Task description: From the line that holds "Instruction: Click the Stake.us logo" down to the last line of the listing below, reproduce each line exactly and nothing more, omitting pictures.

BEGIN Information given

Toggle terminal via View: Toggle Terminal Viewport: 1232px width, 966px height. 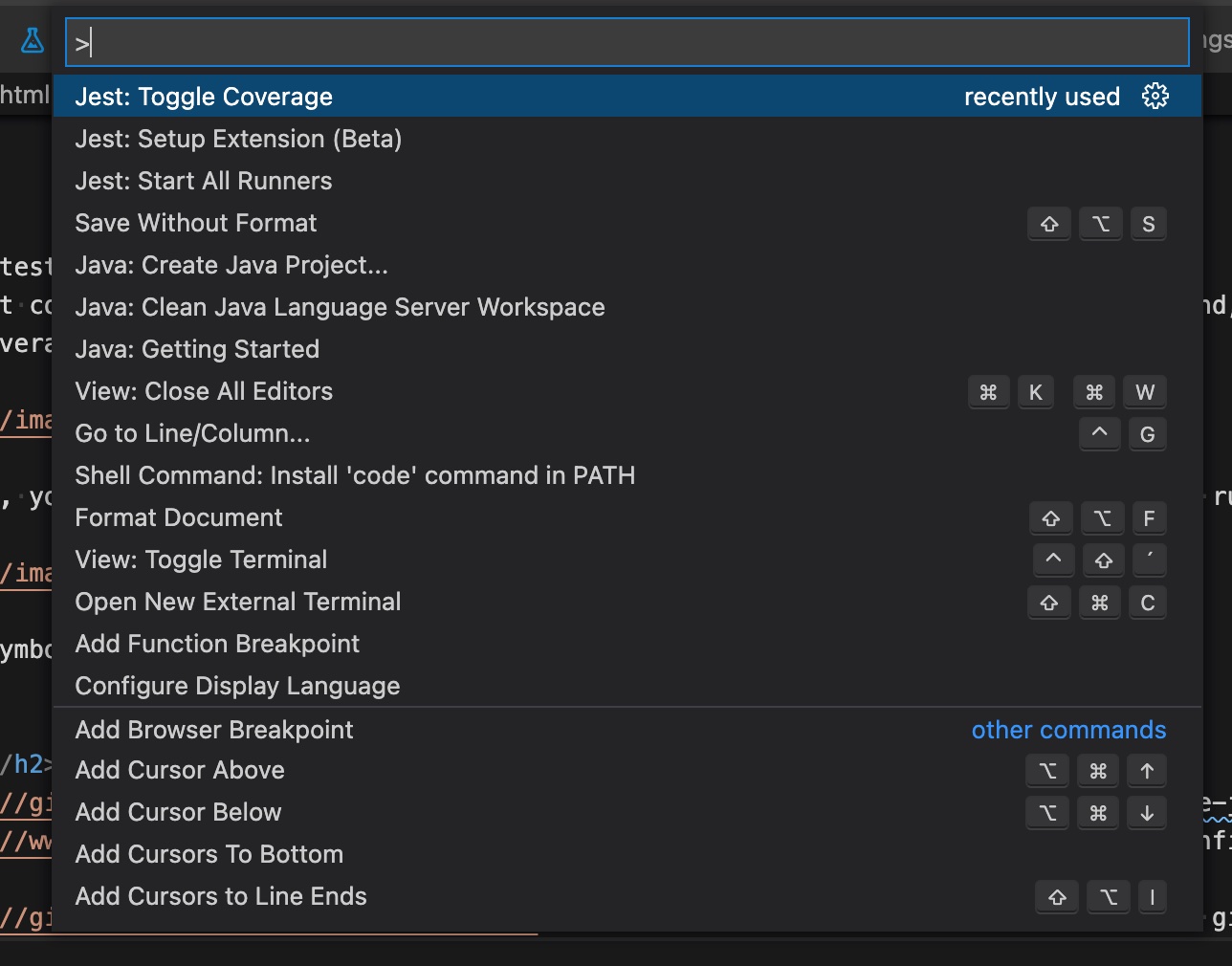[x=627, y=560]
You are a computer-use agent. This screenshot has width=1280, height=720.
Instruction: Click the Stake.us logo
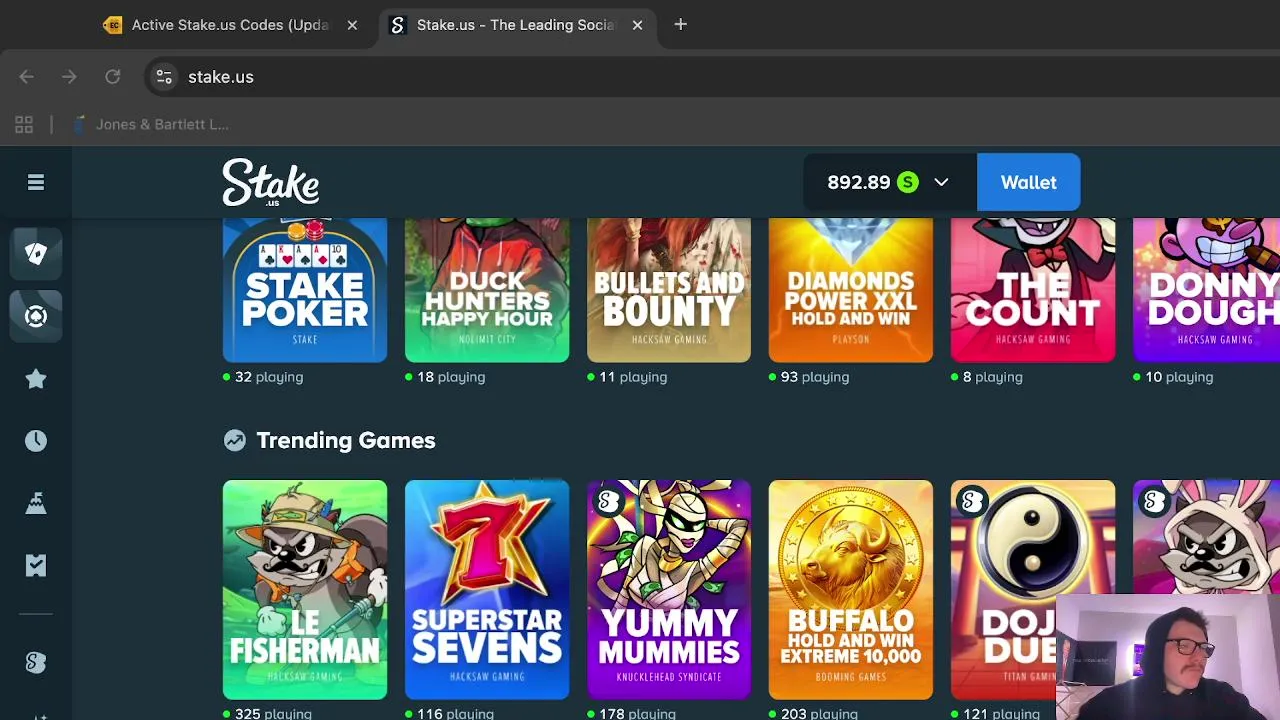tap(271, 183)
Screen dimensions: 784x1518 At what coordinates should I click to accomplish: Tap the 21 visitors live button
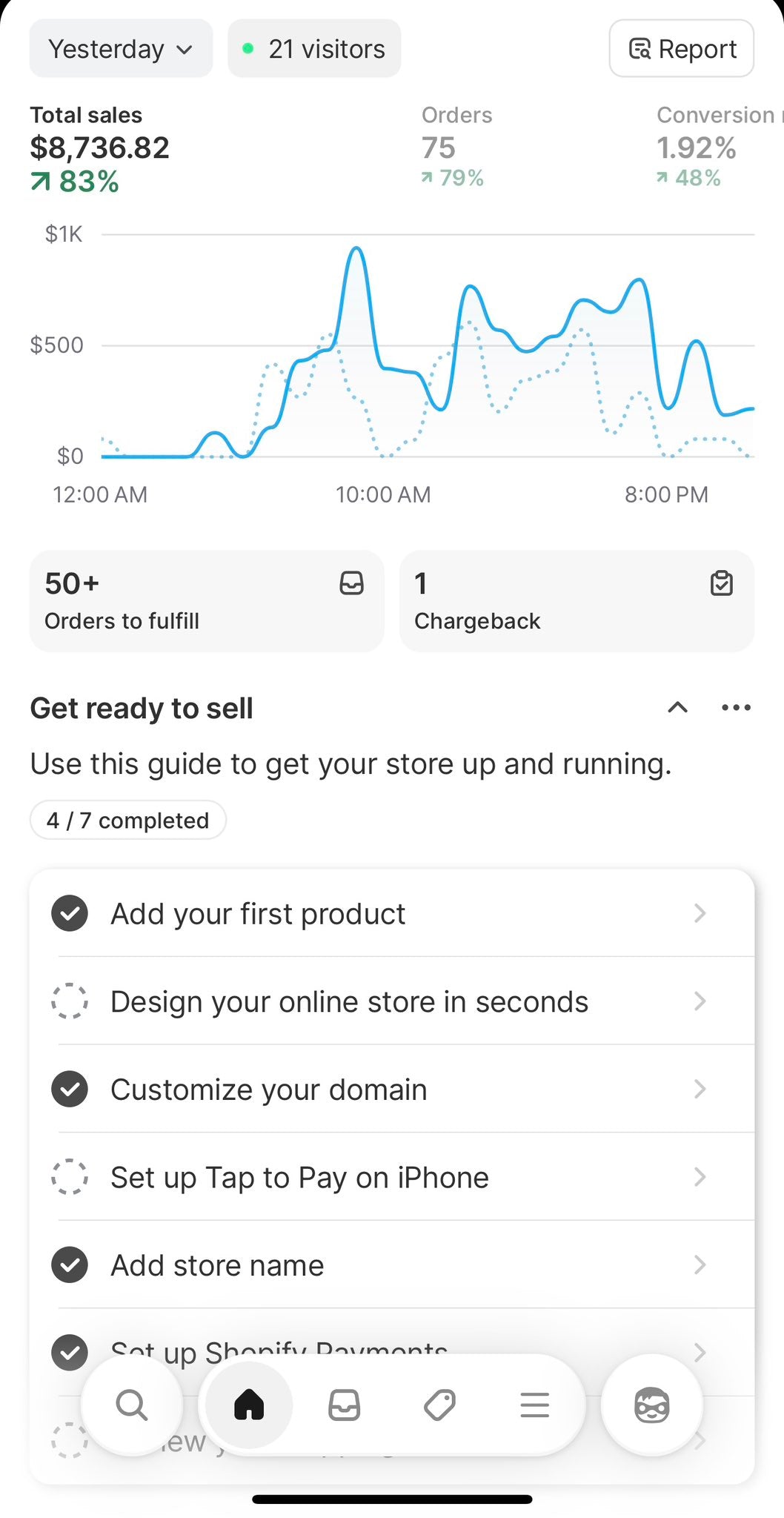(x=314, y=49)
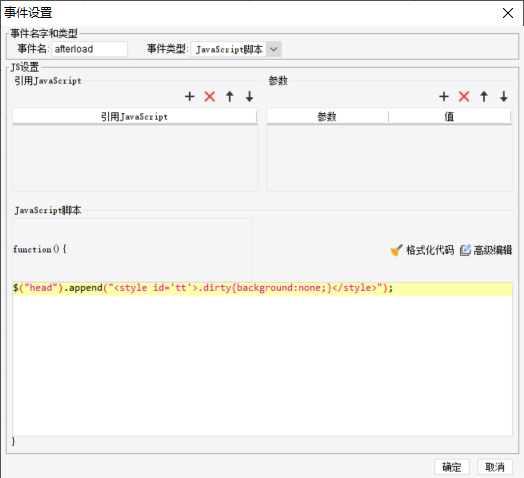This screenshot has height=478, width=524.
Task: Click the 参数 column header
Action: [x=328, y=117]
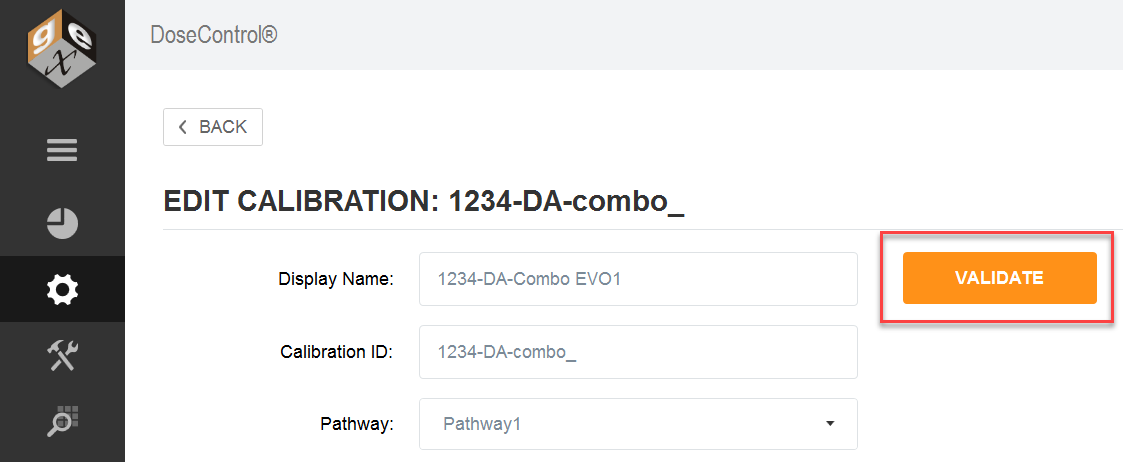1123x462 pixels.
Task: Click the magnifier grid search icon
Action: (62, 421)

END Information given

Exercise answer:
Instruction: Click the Stake.us logo
tap(271, 183)
Screen dimensions: 784x1518 At what coordinates should I click to accomplish: Tap the 21 visitors live button
(x=314, y=49)
This screenshot has height=478, width=524.
Task: Click the 参数 column header
Action: [x=328, y=117]
1123x462 pixels.
Task: Click the magnifier grid search icon
Action: (62, 421)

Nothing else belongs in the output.